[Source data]
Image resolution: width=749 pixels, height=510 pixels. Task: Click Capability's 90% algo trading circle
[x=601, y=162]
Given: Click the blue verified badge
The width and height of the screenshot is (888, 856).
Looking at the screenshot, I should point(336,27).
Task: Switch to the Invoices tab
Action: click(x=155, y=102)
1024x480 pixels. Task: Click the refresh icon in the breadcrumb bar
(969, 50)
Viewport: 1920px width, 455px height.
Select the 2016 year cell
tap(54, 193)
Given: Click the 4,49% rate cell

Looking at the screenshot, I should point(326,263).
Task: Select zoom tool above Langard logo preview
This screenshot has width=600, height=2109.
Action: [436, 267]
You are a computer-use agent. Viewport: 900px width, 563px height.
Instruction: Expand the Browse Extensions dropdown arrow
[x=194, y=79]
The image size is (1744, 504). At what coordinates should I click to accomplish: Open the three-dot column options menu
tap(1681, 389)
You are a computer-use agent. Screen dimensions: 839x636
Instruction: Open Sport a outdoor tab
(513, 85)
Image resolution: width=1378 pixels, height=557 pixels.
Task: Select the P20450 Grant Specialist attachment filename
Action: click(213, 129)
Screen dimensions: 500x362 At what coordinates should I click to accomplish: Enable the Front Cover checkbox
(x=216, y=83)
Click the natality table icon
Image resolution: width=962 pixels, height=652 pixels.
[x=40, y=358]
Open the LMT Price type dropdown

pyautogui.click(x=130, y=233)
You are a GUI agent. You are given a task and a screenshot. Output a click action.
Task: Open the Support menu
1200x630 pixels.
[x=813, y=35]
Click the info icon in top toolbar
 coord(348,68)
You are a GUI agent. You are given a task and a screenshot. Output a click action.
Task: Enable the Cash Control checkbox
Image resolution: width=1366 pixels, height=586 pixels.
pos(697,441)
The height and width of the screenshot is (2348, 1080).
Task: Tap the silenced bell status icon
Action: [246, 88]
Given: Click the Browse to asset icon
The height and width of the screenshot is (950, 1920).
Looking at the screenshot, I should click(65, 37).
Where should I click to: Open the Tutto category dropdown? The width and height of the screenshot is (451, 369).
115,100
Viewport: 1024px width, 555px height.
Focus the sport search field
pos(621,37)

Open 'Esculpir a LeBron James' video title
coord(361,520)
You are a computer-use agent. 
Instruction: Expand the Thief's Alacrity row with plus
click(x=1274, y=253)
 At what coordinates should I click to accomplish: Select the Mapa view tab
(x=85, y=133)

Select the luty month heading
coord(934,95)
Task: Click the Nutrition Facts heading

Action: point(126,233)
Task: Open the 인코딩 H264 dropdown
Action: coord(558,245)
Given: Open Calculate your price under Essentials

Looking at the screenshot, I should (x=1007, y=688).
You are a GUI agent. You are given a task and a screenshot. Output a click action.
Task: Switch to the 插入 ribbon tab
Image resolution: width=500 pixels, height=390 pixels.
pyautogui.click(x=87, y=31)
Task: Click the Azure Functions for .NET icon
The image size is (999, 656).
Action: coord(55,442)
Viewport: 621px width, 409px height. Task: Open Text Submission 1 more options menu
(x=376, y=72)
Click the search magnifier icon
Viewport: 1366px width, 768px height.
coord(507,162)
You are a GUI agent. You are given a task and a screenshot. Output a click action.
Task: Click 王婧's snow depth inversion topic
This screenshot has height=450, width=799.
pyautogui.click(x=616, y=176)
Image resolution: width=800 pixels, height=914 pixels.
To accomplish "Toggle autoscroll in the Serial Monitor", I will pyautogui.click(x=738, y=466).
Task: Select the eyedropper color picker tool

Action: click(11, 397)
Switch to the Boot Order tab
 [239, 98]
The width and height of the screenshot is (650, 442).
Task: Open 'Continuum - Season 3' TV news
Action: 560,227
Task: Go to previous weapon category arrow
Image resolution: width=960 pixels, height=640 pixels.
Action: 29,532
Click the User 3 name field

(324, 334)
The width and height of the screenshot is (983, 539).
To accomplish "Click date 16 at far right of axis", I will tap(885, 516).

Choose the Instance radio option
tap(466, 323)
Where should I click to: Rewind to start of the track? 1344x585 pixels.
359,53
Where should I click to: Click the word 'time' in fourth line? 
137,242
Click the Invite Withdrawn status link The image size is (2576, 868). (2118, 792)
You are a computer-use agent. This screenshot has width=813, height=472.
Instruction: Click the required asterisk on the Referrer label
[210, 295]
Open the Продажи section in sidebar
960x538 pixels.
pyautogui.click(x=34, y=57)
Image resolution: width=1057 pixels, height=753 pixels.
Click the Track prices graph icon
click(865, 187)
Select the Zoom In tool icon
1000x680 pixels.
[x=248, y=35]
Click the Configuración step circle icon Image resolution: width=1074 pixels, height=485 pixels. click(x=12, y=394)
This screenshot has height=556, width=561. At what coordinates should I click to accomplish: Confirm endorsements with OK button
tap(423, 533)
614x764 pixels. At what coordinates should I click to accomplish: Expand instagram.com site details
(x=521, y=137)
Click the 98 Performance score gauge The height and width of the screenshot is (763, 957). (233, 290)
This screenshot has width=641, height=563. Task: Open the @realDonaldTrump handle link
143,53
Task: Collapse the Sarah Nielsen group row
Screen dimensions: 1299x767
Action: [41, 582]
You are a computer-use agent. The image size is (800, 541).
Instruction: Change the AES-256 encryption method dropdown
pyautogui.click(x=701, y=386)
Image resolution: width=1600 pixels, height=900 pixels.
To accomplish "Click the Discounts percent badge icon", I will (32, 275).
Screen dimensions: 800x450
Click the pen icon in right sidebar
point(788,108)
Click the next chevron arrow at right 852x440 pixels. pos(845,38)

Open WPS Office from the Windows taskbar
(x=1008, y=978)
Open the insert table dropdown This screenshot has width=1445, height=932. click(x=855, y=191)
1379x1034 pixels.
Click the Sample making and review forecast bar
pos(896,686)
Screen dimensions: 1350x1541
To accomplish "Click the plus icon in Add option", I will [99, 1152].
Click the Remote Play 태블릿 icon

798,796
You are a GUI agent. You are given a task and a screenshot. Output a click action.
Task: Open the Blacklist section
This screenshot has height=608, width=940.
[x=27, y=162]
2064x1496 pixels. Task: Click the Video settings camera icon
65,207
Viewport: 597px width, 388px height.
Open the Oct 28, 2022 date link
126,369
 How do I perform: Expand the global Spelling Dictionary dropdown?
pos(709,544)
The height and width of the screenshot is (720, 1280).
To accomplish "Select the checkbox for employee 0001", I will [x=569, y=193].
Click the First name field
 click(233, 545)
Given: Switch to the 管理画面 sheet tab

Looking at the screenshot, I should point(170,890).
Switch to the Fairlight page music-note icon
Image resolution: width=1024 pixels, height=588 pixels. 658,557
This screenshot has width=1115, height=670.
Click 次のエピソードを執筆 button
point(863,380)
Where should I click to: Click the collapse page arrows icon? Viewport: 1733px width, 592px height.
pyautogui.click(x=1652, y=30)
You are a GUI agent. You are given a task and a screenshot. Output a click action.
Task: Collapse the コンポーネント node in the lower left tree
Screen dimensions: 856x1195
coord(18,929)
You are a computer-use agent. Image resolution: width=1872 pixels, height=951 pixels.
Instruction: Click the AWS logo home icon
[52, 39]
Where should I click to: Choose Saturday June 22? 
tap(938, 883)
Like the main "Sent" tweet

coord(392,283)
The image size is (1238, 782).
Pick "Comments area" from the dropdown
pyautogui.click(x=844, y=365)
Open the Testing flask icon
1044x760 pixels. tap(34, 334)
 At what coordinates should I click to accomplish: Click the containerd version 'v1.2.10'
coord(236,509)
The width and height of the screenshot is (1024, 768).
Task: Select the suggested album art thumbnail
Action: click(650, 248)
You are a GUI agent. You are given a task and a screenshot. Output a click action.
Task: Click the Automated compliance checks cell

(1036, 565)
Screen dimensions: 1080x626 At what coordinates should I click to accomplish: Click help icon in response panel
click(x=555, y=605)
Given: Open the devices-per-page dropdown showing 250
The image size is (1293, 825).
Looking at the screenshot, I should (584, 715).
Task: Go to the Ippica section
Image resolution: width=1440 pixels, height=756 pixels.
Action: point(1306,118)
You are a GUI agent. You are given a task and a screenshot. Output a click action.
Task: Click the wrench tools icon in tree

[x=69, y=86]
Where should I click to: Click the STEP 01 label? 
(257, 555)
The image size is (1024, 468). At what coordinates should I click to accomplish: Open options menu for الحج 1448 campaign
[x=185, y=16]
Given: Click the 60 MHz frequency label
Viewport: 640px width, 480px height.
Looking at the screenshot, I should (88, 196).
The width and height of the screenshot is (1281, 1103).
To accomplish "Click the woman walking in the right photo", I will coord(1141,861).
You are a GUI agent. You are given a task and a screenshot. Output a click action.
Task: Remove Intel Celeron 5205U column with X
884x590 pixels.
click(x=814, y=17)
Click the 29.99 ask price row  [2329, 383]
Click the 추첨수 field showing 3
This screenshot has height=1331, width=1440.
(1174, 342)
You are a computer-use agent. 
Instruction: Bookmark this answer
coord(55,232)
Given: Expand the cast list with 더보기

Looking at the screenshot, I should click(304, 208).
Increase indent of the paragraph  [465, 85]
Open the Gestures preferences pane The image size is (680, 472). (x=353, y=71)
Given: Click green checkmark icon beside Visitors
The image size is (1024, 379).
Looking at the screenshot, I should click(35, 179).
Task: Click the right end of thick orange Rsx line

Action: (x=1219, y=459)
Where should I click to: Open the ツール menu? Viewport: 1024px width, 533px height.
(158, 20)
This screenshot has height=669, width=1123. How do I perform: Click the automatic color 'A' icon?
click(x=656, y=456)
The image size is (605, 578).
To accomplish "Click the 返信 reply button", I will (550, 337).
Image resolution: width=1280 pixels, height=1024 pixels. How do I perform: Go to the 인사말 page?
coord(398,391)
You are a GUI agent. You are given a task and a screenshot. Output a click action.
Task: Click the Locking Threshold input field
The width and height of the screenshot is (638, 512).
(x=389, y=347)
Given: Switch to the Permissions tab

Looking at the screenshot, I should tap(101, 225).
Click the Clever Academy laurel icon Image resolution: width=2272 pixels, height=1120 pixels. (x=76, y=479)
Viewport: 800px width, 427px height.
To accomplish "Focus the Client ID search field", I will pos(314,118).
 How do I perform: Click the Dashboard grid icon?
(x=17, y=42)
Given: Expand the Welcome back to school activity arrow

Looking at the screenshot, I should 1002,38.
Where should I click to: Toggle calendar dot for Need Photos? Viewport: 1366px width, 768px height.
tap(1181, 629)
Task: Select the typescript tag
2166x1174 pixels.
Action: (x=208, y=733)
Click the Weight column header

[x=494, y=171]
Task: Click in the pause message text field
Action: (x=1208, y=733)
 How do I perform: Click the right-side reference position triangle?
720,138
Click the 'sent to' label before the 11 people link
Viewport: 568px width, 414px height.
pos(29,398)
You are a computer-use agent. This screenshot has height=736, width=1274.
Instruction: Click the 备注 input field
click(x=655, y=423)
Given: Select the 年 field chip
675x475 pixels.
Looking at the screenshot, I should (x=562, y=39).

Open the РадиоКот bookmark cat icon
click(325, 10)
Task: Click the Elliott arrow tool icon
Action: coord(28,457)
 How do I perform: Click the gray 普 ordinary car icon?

Problem details: Wherever the string "badge" appears in a line of the records, copy that line.

Task response:
Given: Click the blue verified badge
To accomplish "Click the Discounts percent badge icon", I will (32, 275).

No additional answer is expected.